O relator da causa de beatificação do papa Eugenio Pacelli, pe. Peter Gumpel, fala dos seus vinte anos de trabalho em meios aos papéis de um pontificado convulso

Poucos dias depois da divulgação de novos boatos sobre a abertura dos arquivos secretos do Vaticano, notícia que foi prontamente redimensionada pelo pe. Federico Lombardi, a Aleteia procurou a pessoa que estudou mais que qualquer outra os documentos do arquivo secreto de Pio XII: o padre jesuíta Peter Gumpel, relator da causa de beatificação do papa Eugenio Pacelli.

Aqui o pe. Gumpel nos conta um pouco sobre os arquivos secretos vaticanos.

Pe. Gumpel, como o senhor começou a trabalhar na causa de Pio XII?

Gumpel: Em 1º de setembro de 1960, eu fui chamado à cúria generalícia da Companhia de Jesus. Até aquele momento, eu era prefeito de estudos e professor no Pontifício Colégio Germânico-Húngaro. Fui nomeado primeiro assistente e, caso fosse preciso, vice-postulador geral da nossa ordem, que tinha setenta causas de beatificação e canonização e trinta causas de não jesuítas, em especial de leigos. Era um grande trabalho. Ao mesmo tempo, eu fui encarregado de auxiliar o professor Paolo Molinari, o postulador geral, que tinha sido chamado como perito no Concílio Vaticano II, uma nomeação que queriam atribuir a mim também e que eu recusei. Eu poderia acompanhar de dentro todo o andamento do concílio e ter livre acesso ao trabalho das comissões, incluindo a teológica. Mais tarde, em 1983, depois de ter sido consultor teólogo da Congregação para as Causas dos Santos durante doze anos, o papa João Paulo II me nomeou relator, com a nova legislação de 1983.

Quais são as funções e os direitos do relator no tocante aos arquivos?

Gumpel: O relator é um oficial maior de primeira classe na hierarquia vaticana. Eu fui designado para a Congregação das Causas dos Santos para trabalhar em oitenta causas e verificar se todo o material apresentado à congregação era confiável, do ponto de vista histórico e teológico, ou se havia lacunas, e, caso necessário, pedir novas investigações: em resumo, eu tinha que controlar tudo. E para fazer esse trabalho, por ordem do papa João Paulo II, eu tive acesso ilimitado a todos os arquivos do Vaticano, particularmente aos arquivos secretos e aos arquivos da Secretaria do Estado.

Qual foi o impacto do contato com os arquivos?

Gumpel: Depois dessa ordem do papa, eu fui convidado a fazer uma primeira visita ao arquivo secreto vaticano. Um oficial superior teve a gentileza de me acompanhar durante três horas para me mostrar o que havia lá, para que eu conhecesse a situação. Naquela visita, eu vi prateleiras de muitas centenas de metros de comprimento, com grandes caixas enfileiradas nessas prateleiras. Pedi para ver o conteúdo de uma ou duas. Encontrei dentro delas uma mistura de coisas, materiais extremamente heterogêneos, e me perguntei como é que se tinha chegado àquela situação. Eles me explicaram o seguinte: durante a Segunda Guerra Mundial, de 1939 a 1945, não era raro chegarem num só dia mais de mil cartas para a Santa Sé, de conteúdos muito diversificados. Na época, a equipe era bem limitada, dava uma resposta rápida e guardava as cartas naquelas caixas, com a esperança de algum dia poder ordená-las.

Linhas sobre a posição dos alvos
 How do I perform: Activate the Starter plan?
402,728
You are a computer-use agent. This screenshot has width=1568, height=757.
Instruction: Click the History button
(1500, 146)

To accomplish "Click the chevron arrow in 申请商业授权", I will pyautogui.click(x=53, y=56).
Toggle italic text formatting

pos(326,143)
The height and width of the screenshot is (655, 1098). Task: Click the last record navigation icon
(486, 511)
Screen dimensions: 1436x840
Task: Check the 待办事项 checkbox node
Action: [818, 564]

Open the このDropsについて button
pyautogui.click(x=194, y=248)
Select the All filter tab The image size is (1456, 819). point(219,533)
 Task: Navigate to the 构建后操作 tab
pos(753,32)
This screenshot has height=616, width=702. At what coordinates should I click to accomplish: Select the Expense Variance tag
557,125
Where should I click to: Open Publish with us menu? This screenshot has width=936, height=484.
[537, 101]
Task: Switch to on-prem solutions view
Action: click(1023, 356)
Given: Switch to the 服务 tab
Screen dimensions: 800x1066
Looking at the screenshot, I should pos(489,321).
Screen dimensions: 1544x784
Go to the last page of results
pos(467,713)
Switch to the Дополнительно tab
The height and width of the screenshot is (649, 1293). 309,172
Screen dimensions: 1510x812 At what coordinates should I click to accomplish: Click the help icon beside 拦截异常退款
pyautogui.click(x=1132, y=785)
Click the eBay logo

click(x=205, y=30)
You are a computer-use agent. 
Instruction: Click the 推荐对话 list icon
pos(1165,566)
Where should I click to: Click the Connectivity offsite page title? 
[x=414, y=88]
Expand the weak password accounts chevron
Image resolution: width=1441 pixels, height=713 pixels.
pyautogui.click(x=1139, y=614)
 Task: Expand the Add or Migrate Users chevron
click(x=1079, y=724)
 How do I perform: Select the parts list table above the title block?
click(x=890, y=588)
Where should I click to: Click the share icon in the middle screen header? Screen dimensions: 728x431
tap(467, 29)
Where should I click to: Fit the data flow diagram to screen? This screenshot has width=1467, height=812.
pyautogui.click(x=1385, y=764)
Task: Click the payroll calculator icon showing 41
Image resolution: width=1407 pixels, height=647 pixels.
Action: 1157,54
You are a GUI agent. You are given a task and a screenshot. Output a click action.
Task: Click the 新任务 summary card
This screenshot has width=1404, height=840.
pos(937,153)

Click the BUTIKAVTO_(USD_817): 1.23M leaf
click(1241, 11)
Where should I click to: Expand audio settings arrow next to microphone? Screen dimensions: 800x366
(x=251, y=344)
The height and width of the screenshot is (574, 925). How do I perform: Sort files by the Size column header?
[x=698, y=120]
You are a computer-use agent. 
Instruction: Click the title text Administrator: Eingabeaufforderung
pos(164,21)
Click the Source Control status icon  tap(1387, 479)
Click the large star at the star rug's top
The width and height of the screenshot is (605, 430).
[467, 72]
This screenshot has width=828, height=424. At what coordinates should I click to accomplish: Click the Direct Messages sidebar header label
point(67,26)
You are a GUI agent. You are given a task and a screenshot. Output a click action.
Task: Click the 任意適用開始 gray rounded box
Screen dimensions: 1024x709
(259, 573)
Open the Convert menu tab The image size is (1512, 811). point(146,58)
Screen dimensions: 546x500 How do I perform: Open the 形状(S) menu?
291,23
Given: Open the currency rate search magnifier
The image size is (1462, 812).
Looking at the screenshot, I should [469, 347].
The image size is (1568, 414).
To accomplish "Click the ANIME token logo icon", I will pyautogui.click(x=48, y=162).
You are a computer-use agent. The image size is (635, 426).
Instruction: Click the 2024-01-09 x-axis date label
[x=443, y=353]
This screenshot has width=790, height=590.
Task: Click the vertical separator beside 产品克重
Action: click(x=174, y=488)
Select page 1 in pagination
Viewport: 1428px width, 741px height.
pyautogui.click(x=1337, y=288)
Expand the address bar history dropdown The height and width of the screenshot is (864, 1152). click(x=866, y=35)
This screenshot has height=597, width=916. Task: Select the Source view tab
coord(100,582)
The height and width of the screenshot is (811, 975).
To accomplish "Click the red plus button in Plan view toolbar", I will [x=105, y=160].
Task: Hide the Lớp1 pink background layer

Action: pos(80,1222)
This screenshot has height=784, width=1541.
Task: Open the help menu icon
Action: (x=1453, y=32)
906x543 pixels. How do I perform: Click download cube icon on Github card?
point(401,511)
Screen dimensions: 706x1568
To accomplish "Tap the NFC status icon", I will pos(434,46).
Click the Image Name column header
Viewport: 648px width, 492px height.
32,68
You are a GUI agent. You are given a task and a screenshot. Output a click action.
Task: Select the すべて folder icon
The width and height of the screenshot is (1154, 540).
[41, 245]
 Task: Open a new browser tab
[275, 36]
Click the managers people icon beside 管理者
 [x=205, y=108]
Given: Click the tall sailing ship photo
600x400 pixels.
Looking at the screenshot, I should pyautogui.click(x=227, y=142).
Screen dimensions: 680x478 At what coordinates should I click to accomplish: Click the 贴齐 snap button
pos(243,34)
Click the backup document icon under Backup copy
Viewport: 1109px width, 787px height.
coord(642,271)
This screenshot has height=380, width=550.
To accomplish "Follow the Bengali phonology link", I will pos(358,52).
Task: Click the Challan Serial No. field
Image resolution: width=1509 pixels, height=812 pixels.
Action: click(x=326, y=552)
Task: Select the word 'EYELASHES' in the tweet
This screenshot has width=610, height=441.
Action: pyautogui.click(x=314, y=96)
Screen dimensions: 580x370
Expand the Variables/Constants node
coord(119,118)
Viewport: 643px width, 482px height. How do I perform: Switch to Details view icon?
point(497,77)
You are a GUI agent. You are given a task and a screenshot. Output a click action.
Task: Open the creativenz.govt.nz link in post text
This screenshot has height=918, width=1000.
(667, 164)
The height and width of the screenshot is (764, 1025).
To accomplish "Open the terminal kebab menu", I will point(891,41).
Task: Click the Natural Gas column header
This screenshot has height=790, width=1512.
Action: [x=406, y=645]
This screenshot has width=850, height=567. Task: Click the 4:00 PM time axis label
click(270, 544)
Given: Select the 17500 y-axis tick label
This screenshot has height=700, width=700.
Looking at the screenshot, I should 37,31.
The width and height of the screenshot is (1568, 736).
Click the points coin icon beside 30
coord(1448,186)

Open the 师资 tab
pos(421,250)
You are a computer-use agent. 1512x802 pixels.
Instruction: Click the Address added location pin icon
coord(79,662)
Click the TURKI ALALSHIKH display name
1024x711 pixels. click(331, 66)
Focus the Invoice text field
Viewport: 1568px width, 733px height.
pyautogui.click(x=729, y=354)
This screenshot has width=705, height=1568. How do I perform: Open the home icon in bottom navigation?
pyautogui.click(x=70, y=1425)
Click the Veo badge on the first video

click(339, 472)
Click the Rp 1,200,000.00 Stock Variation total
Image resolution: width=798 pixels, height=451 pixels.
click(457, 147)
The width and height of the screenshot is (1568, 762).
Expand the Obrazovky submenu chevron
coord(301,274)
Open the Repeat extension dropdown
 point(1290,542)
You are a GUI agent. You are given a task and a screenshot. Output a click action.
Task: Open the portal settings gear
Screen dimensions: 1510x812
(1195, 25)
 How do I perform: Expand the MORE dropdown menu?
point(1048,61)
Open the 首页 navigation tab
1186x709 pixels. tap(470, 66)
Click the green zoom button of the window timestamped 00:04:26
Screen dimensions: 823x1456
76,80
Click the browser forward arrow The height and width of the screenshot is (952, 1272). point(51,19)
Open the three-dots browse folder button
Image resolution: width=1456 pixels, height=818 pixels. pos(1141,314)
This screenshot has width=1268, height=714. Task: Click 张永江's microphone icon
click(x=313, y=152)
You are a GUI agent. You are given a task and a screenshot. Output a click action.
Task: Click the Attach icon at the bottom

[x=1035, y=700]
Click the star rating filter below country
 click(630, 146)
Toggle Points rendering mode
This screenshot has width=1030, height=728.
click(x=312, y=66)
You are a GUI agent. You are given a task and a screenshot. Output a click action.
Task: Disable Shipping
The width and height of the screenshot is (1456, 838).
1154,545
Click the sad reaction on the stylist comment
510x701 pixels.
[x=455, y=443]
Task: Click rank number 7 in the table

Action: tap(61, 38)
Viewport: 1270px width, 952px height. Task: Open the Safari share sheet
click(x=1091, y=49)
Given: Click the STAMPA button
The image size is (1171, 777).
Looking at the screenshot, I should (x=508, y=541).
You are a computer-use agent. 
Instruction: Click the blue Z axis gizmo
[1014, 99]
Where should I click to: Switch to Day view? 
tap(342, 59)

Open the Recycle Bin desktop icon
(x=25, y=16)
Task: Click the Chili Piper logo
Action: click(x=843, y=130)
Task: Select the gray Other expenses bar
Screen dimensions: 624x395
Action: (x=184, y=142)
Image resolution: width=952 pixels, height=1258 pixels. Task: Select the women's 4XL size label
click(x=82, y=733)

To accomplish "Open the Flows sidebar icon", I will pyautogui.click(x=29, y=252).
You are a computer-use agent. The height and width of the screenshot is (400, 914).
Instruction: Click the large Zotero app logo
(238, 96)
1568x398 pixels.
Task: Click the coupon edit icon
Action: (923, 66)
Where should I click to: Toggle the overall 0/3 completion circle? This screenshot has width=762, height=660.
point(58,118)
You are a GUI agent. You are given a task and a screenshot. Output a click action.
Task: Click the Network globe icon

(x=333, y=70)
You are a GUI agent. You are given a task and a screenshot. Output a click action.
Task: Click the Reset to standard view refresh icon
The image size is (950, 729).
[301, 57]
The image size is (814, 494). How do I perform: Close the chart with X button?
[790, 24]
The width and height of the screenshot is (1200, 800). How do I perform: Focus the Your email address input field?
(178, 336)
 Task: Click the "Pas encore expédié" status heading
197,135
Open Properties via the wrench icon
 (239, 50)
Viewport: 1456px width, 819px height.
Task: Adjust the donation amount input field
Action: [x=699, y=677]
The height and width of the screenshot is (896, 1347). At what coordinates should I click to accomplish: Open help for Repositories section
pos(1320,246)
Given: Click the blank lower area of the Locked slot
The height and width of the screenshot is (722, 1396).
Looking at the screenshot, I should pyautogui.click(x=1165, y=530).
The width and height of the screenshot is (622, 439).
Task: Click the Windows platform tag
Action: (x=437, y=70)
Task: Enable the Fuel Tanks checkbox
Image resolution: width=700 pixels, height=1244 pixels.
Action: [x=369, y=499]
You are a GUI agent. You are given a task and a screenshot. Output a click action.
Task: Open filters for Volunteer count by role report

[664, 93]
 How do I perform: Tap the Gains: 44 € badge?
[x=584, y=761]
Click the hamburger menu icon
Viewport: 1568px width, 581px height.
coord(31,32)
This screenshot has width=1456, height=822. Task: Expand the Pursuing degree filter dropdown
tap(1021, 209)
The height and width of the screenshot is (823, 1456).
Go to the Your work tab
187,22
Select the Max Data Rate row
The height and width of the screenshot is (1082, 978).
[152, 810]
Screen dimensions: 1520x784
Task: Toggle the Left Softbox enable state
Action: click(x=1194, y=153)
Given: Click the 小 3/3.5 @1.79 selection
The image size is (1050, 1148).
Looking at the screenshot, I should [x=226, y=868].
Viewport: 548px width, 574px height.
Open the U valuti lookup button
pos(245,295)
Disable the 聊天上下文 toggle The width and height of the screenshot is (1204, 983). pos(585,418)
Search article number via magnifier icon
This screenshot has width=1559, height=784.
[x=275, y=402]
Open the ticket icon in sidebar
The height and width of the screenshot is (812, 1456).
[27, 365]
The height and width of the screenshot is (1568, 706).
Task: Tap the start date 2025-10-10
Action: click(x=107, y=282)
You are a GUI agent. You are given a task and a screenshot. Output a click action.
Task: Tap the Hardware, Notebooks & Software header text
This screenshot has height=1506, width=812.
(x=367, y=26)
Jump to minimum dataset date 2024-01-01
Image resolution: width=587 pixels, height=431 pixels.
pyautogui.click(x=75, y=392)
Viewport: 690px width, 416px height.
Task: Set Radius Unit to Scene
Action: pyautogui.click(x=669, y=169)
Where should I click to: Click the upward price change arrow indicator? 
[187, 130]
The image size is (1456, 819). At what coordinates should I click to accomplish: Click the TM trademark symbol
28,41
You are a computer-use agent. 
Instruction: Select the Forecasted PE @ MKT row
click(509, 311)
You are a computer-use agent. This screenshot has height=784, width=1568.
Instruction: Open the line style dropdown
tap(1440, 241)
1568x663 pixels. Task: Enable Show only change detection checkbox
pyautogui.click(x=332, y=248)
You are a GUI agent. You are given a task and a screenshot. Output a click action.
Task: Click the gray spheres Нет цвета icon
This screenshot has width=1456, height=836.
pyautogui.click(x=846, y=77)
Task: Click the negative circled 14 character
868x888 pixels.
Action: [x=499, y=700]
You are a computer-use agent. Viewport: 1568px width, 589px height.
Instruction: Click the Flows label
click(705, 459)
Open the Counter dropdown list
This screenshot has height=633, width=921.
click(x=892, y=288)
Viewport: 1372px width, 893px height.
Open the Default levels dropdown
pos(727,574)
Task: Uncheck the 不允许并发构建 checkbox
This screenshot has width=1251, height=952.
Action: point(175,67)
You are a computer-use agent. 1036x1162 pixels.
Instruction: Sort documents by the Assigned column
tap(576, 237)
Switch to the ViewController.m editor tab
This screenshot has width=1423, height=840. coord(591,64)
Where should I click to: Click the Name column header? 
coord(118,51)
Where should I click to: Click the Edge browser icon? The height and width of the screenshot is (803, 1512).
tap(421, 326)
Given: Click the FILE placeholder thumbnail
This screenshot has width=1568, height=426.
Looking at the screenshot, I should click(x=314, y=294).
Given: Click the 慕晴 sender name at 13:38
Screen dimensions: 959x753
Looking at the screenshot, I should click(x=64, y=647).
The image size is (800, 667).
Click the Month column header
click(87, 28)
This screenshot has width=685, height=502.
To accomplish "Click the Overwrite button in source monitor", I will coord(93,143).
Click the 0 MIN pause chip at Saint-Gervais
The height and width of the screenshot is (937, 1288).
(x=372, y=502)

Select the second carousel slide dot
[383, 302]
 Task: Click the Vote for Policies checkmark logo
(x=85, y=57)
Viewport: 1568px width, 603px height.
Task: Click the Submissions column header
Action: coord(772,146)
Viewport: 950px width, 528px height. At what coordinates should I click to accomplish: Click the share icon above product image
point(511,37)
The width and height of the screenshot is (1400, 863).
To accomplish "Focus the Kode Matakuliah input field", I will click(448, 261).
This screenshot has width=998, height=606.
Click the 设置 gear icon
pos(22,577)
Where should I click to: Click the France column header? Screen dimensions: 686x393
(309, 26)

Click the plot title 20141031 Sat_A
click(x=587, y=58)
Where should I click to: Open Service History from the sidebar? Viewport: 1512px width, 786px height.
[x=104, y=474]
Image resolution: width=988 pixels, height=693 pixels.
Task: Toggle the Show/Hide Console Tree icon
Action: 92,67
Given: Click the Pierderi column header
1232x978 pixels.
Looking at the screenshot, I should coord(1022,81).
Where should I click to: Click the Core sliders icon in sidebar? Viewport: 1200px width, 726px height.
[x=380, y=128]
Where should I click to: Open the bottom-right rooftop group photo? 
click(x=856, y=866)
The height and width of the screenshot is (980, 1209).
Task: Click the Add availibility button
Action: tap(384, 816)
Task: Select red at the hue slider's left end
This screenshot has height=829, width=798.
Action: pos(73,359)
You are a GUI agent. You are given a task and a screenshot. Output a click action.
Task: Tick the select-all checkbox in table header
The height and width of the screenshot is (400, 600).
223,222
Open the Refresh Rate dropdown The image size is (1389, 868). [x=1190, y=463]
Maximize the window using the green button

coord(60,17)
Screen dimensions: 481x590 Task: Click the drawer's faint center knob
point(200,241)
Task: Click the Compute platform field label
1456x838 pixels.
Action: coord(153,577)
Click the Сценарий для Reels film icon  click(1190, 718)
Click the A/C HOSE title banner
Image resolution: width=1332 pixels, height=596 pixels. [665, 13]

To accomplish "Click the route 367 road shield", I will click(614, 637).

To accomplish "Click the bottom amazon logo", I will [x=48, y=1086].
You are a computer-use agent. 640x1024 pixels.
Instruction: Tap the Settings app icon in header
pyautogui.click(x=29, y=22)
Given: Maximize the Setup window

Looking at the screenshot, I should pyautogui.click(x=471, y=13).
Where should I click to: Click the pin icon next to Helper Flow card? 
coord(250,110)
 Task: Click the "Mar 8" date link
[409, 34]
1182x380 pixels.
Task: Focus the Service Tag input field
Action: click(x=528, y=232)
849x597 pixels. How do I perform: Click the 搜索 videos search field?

_Tarefas_
1. Devolva, sem nenhuma alteração, o trecho da entrevista sobre os arquivos de Pio XII que começa com as palavras "O relator da" e termina com "arquivos secretos vaticanos.".
2. Nos registros, reproduza apenas as linhas que vão da que contém "has height=784, width=1568." até a que contém "Action: [x=499, y=700]", ambas incluídas, renomeando "screenshot" para "image" e mantendo todo o resto igual.

_Respostas corretas_
1.
O relator da causa de beatificação do papa Eugenio Pacelli, pe. Peter Gumpel, fala dos seus vinte anos de trabalho em meios aos papéis de um pontificado convulso

Poucos dias depois da divulgação de novos boatos sobre a abertura dos arquivos secretos do Vaticano, notícia que foi prontamente redimensionada pelo pe. Federico Lombardi, a Aleteia procurou a pessoa que estudou mais que qualquer outra os documentos do arquivo secreto de Pio XII: o padre jesuíta Peter Gumpel, relator da causa de beatificação do papa Eugenio Pacelli.

Aqui o pe. Gumpel nos conta um pouco sobre os arquivos secretos vaticanos.

2.
You are a computer-use agent. This image has height=784, width=1568.
Instruction: Open the line style dropdown
tap(1440, 241)
1568x663 pixels. Task: Enable Show only change detection checkbox
pyautogui.click(x=332, y=248)
You are a GUI agent. You are given a task and a image. Output a click action.
Task: Click the gray spheres Нет цвета icon
This image has width=1456, height=836.
pyautogui.click(x=846, y=77)
Task: Click the negative circled 14 character
868x888 pixels.
Action: [x=499, y=700]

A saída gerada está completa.